Layden began her career in academia.[1] She was an assistant professor of medicine and public health at the University of Illinois Chicago from 2010 to 2012, followed by a position as assistant professor of public health and medicine at Loyola University Chicago from 2012 to 2016.[1] She later became an associate professor of medicine at the University of Illinois Chicago, a role she held from 2016 to 2020.[1]
In June 2016, Layden was appointed state epidemiologist and chief medical officer (CMO) for the Illinois Department of Public Health (IDPH), where she served until January 2020.[1] Her responsibilities included directing outbreak responses, overseeing disease surveillance efforts, and providing scientific and clinical leadership for the state.[1] During her tenure, she managed public health responses to outbreaks of EVALI, Hepatitis A, and measles.[1]
In January 2020, Layden became the deputy commissioner and CMO for the Chicago Department of Public Health.[1] She was the incident manager for the city's COVID-19 response.[2][1] At the start of the pandemic, she addressed data management challenges, as many healthcare facilities were reporting cases via fax and Microsoft Excel files.[2][1] To streamline this process, Layden authored a public health order that defined essential data elements for COVID-19 and mandated their electronic submission in standard formats.[2] In collaboration with Rush University Medical Center, her department established a cloud-based hub to receive this data electronically.[2] She also led the creation of the city's first "Datahub," a platform designed to enable automated electronic data submission from healthcare providers and laboratories.[1] Layden left this position in September 2020.[2][1]

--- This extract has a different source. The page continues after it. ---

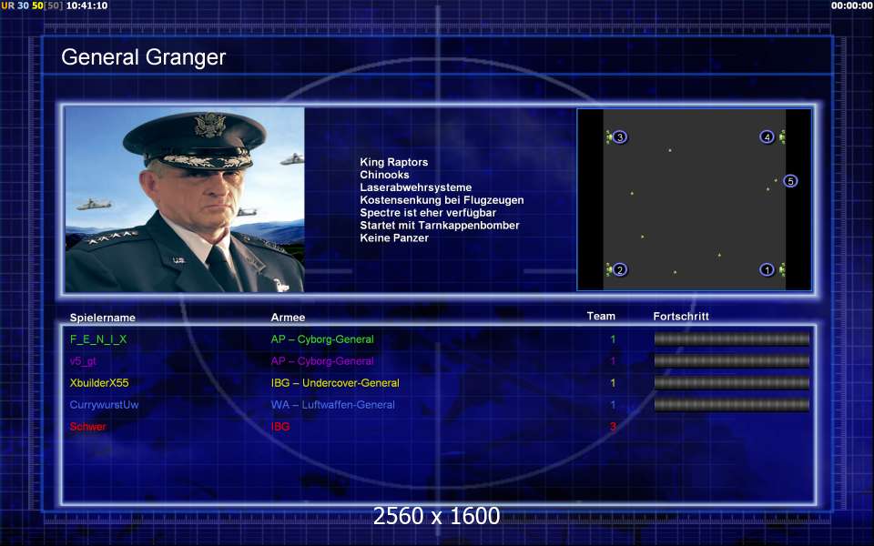Click start position 3 marker on minimap
This screenshot has height=546, width=874.
point(619,137)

Layden joined the Centers for Disease Control and Prevention (CDC) in September 2020, initially in the Office of Science to help lead the agency's COVID-19 response.[2][3] Shortly after her arrival, she co-led a vaccine task force that oversaw COVID-19 vaccine data and contributed to clinical guidance decisions.[3][1] Her deployment with the task force lasted from June to October 2021.[1]

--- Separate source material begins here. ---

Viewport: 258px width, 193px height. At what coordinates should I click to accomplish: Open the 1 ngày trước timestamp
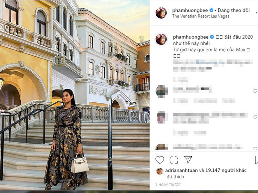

Layden held leadership roles at the agency, including associate deputy director to the deputy director for public health science and surveillance from December 2020 to November 2022.[1] She was named acting director of the newly established Office of Public Health Data, Surveillance, and Technology (OPHDST) in November 2022 and was formally appointed director in August 2023.[1]

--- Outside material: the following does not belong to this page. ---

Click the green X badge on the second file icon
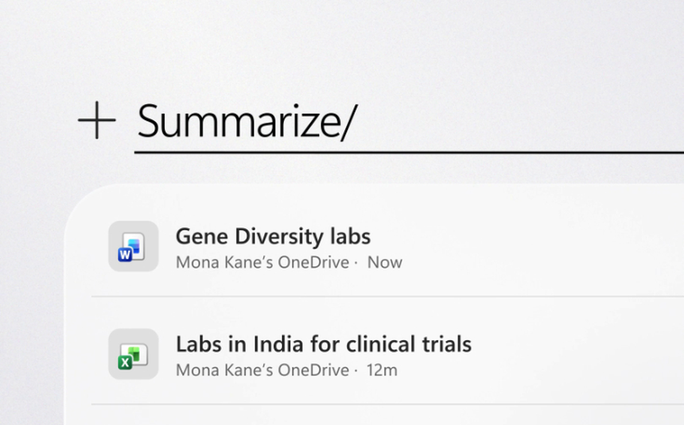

As director, she led the CDC's Data Modernization Initiative (DMI), which was established in 2019 to address the nation's underfunded and antiquated public health data systems.[2][1] These systems were often characterized by siloed databases and a reliance on outdated methods like faxes.[2] Layden described public health data funding as following a "boom-and-bust pattern," where funding increases during a crisis and disappears after the threat subsides.[2] She also highlighted how disease-specific funding has led to fragmented data collection, citing an analysis that found jurisdictions had to report data for 11 notifiable diseases to multiple systems.[2] A key component of her work was a plan known as HTI-2, or Health Data, Technology, and Interoperability.[1] She identified sustained funding as the most significant obstacle to modernizing the public health data infrastructure.[2]
On August 27, 2025, it was reported that Layden was departing the CDC after approximately five years with the agency.[3]